Noirs à Saint-Domingue, d’après une gravure en couleur de A. Brunias (B.N, Cabinet des estampes)"La spécificité rochefortaise
En partant des chiffres fournis par Jean Mettas, Rochefort aurait armé 20 expéditions négrières. Au regard des 3 343 qu’il recense, c’est plus que marginal : seulement 0,6% ! Comparativement aux grands ports négriers, c’est 71 fois moins que le nombre d’expéditions nantaises, 21 fois moins que La Rochelle et encore 4 fois moins que Marseille, pourtant classée dans la cour des petits ! D’emblée, la faiblesse des chiffres ne favorise pas une étude sérielle et statistique, et minimise à l’avance toute conclusion trop glo-bale. Y ajouter les 4 ou 5 expéditions évoquées plus haut ne modifie en rien la modestie de la traite rochefortaise à l’échelle nationale.

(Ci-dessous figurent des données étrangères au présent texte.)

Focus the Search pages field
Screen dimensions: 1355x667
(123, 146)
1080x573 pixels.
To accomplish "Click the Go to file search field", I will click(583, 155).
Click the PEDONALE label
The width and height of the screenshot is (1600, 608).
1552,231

Néanmoins, une remarque s’impose : Rochefort est le premier port-arsenal négrier du royaume, devant Brest, qui totalise 7 expéditions, tandis que Toulon et Cherbourg n’en ont armé aucune. Le Havre, également ville arsenal, est loin devant, avec 399 expéditions (524, si on y ajoute son annexe de Honfleur), mais le port s’adonne en grande partie au commerce depuis le XVIIe siècle et de plus en plus au cours du XVIIIe siècle. Lorient, autre port militaire, comptabilise 156 expéditions, mais l’essentiel de la traite Lorientaise relève de l’activité de la Compagnie des Indes et décline fortement à la fin du siècle. Par son statut singulier d’arsenal, Rochefort offre donc l’occasion d’examiner les rapports entre la Marine du Roi et la traite négrière. C’est peut-être là la principale spécificité de la traite rochefortaise."
A suivre sur le liens :
Rochefort et la traite négrière au XVIIIe siècle.Société de Géographie de Rochefort
Situé à la vieille paroisse, ouvert seulement le mercredi après-midi, un lieu fantastique où découvrir les trésors archéologiques de la région Rochefortaise et une exposition fantastique sur le bagne Rochefortais seulement jusqu'au mois d'Avril.

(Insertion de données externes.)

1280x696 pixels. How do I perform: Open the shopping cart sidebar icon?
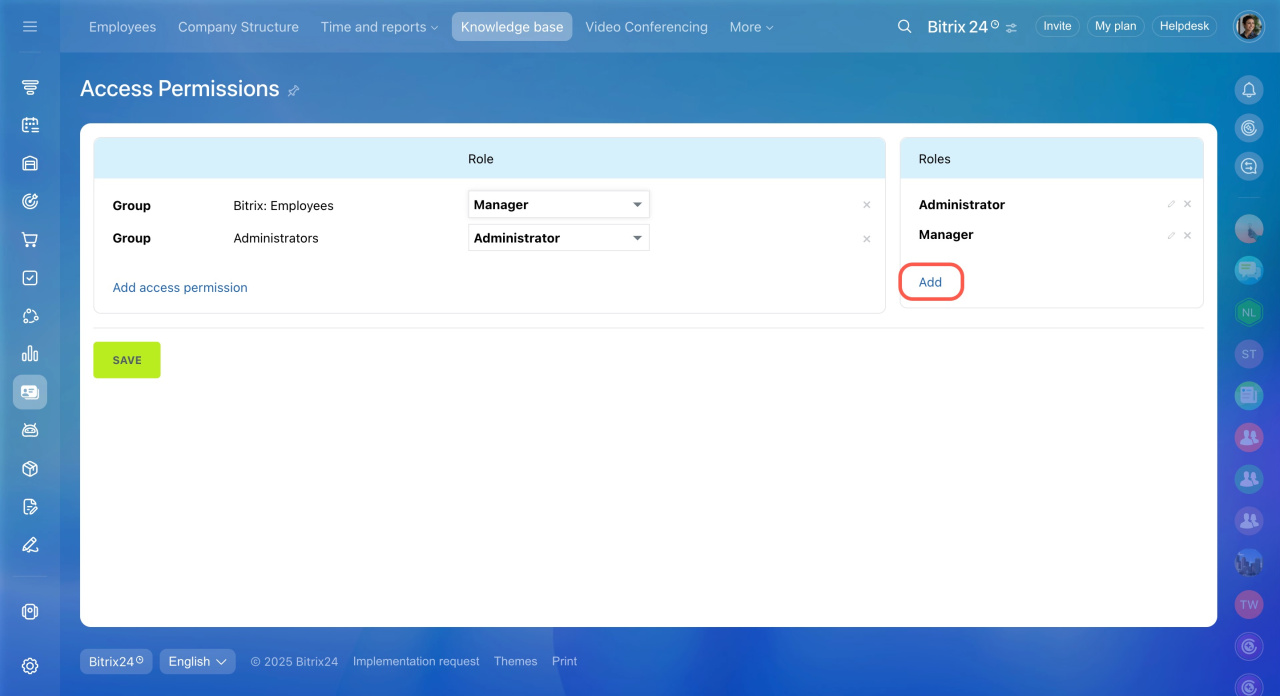click(x=30, y=240)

Service historique de la DéfenseEncore un lieu méconnu de Rochefort, le SHD en est pourtant une mémoire très importante de la ville depuis 1666, jusqu’à une époque récente, avec 7 km linéaires d'archives, 25 000 monographies et 600 titres de périodiques dont une cinquantaine de titres vivants, ainsi 402 objets de patrimoine et de symbolique militaire.
Serge Daget toutes les images sont extraites de l'article du Roccafortis de janvier 2011.
Une étude soignée et passionnante sur une facette très mal connue de Rochefort.